* _DIRECTION_: Convert the items below into a JSON list of strings, with each line as its own string and blank lines omitted.

══════════════════════════════

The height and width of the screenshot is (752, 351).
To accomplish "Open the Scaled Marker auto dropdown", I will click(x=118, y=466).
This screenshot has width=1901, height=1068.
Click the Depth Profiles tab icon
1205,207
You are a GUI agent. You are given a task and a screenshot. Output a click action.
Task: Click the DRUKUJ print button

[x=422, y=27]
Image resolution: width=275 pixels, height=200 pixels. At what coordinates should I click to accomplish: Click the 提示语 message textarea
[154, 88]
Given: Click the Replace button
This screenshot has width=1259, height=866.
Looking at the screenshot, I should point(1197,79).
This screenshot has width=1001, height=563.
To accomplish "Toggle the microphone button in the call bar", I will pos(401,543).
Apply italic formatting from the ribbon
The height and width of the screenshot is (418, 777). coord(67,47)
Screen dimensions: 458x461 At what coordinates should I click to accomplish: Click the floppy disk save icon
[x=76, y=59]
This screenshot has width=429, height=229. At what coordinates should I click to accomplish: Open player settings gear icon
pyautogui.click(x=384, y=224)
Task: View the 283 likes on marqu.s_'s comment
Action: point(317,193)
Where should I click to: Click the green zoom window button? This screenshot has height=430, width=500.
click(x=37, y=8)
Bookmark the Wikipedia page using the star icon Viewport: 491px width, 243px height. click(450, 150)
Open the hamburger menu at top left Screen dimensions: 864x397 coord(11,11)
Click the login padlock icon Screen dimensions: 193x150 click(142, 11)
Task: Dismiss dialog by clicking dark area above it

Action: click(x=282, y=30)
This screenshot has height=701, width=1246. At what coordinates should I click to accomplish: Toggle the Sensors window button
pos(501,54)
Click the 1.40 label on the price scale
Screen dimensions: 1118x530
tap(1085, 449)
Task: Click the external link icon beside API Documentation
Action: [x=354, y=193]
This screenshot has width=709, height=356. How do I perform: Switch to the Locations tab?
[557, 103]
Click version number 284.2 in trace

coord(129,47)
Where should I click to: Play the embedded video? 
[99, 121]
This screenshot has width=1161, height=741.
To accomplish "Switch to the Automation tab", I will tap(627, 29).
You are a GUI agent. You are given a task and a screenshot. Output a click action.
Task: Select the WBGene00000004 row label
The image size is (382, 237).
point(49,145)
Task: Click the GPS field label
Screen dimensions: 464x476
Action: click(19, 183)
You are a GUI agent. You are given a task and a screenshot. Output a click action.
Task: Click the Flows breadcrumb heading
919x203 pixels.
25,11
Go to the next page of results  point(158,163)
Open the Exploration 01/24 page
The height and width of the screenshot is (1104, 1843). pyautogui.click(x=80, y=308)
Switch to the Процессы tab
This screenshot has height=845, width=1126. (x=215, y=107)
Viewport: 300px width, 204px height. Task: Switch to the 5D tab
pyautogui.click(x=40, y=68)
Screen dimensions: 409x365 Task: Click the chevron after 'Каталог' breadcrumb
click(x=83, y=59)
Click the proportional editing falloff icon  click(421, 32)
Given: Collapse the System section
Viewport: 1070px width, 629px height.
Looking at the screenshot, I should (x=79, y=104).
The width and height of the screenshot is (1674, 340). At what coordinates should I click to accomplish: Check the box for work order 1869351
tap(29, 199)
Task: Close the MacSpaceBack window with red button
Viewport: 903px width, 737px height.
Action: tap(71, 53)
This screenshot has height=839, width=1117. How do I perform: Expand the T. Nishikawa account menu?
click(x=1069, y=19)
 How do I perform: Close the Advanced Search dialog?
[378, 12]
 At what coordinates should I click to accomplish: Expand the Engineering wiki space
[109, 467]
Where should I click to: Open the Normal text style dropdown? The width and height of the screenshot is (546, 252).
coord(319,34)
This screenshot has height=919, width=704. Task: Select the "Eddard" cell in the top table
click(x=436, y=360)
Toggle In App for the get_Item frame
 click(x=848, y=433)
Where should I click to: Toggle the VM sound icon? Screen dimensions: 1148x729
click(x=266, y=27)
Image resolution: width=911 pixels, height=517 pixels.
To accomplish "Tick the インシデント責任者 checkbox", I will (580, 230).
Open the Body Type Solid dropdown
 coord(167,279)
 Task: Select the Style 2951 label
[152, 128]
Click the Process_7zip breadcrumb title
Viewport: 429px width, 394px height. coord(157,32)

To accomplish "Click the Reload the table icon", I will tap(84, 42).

══════════════════════════════

* _REPLY TO THE EXERCISE_:
[
  "The height and width of the screenshot is (752, 351).",
  "To accomplish \"Open the Scaled Marker auto dropdown\", I will click(x=118, y=466).",
  "This screenshot has width=1901, height=1068.",
  "Click the Depth Profiles tab icon",
  "1205,207",
  "You are a GUI agent. You are given a task and a screenshot. Output a click action.",
  "Task: Click the DRUKUJ print button",
  "[x=422, y=27]",
  "Image resolution: width=275 pixels, height=200 pixels. At what coordinates should I click to accomplish: Click the 提示语 message textarea",
  "[154, 88]",
  "Given: Click the Replace button",
  "This screenshot has width=1259, height=866.",
  "Looking at the screenshot, I should point(1197,79).",
  "This screenshot has width=1001, height=563.",
  "To accomplish \"Toggle the microphone button in the call bar\", I will pos(401,543).",
  "Apply italic formatting from the ribbon",
  "The height and width of the screenshot is (418, 777). coord(67,47)",
  "Screen dimensions: 458x461 At what coordinates should I click to accomplish: Click the floppy disk save icon",
  "[x=76, y=59]",
  "This screenshot has width=429, height=229. At what coordinates should I click to accomplish: Open player settings gear icon",
  "pyautogui.click(x=384, y=224)",
  "Task: View the 283 likes on marqu.s_'s comment",
  "Action: point(317,193)",
  "Where should I click to: Click the green zoom window button? This screenshot has height=430, width=500.",
  "click(x=37, y=8)",
  "Bookmark the Wikipedia page using the star icon Viewport: 491px width, 243px height. click(450, 150)",
  "Open the hamburger menu at top left Screen dimensions: 864x397 coord(11,11)",
  "Click the login padlock icon Screen dimensions: 193x150 click(142, 11)",
  "Task: Dismiss dialog by clicking dark area above it",
  "Action: click(x=282, y=30)",
  "This screenshot has height=701, width=1246. At what coordinates should I click to accomplish: Toggle the Sensors window button",
  "pos(501,54)",
  "Click the 1.40 label on the price scale",
  "Screen dimensions: 1118x530",
  "tap(1085, 449)",
  "Task: Click the external link icon beside API Documentation",
  "Action: [x=354, y=193]",
  "This screenshot has width=709, height=356. How do I perform: Switch to the Locations tab?",
  "[557, 103]",
  "Click version number 284.2 in trace",
  "coord(129,47)",
  "Where should I click to: Play the embedded video? ",
  "[99, 121]",
  "This screenshot has width=1161, height=741.",
  "To accomplish \"Switch to the Automation tab\", I will tap(627, 29).",
  "You are a GUI agent. You are given a task and a screenshot. Output a click action.",
  "Task: Select the WBGene00000004 row label",
  "The image size is (382, 237).",
  "point(49,145)",
  "Task: Click the GPS field label",
  "Screen dimensions: 464x476",
  "Action: click(19, 183)",
  "You are a GUI agent. You are given a task and a screenshot. Output a click action.",
  "Task: Click the Flows breadcrumb heading",
  "919x203 pixels.",
  "25,11",
  "Go to the next page of results  point(158,163)",
  "Open the Exploration 01/24 page",
  "The height and width of the screenshot is (1104, 1843). pyautogui.click(x=80, y=308)",
  "Switch to the Процессы tab",
  "This screenshot has height=845, width=1126. (x=215, y=107)",
  "Viewport: 300px width, 204px height. Task: Switch to the 5D tab",
  "pyautogui.click(x=40, y=68)",
  "Screen dimensions: 409x365 Task: Click the chevron after 'Каталог' breadcrumb",
  "click(x=83, y=59)",
  "Click the proportional editing falloff icon  click(421, 32)",
  "Given: Collapse the System section",
  "Viewport: 1070px width, 629px height.",
  "Looking at the screenshot, I should (x=79, y=104).",
  "The width and height of the screenshot is (1674, 340). At what coordinates should I click to accomplish: Check the box for work order 1869351",
  "tap(29, 199)",
  "Task: Close the MacSpaceBack window with red button",
  "Viewport: 903px width, 737px height.",
  "Action: tap(71, 53)",
  "This screenshot has height=839, width=1117. How do I perform: Expand the T. Nishikawa account menu?",
  "click(x=1069, y=19)",
  " How do I perform: Close the Advanced Search dialog?",
  "[378, 12]",
  " At what coordinates should I click to accomplish: Expand the Engineering wiki space",
  "[109, 467]",
  "Where should I click to: Open the Normal text style dropdown? The width and height of the screenshot is (546, 252).",
  "coord(319,34)",
  "This screenshot has height=919, width=704. Task: Select the \"Eddard\" cell in the top table",
  "click(x=436, y=360)",
  "Toggle In App for the get_Item frame",
  " click(x=848, y=433)",
  "Where should I click to: Toggle the VM sound icon? Screen dimensions: 1148x729",
  "click(x=266, y=27)",
  "Image resolution: width=911 pixels, height=517 pixels.",
  "To accomplish \"Tick the インシデント責任者 checkbox\", I will (580, 230).",
  "Open the Body Type Solid dropdown",
  " coord(167,279)",
  " Task: Select the Style 2951 label",
  "[152, 128]",
  "Click the Process_7zip breadcrumb title",
  "Viewport: 429px width, 394px height. coord(157,32)",
  "To accomplish \"Click the Reload the table icon\", I will tap(84, 42)."
]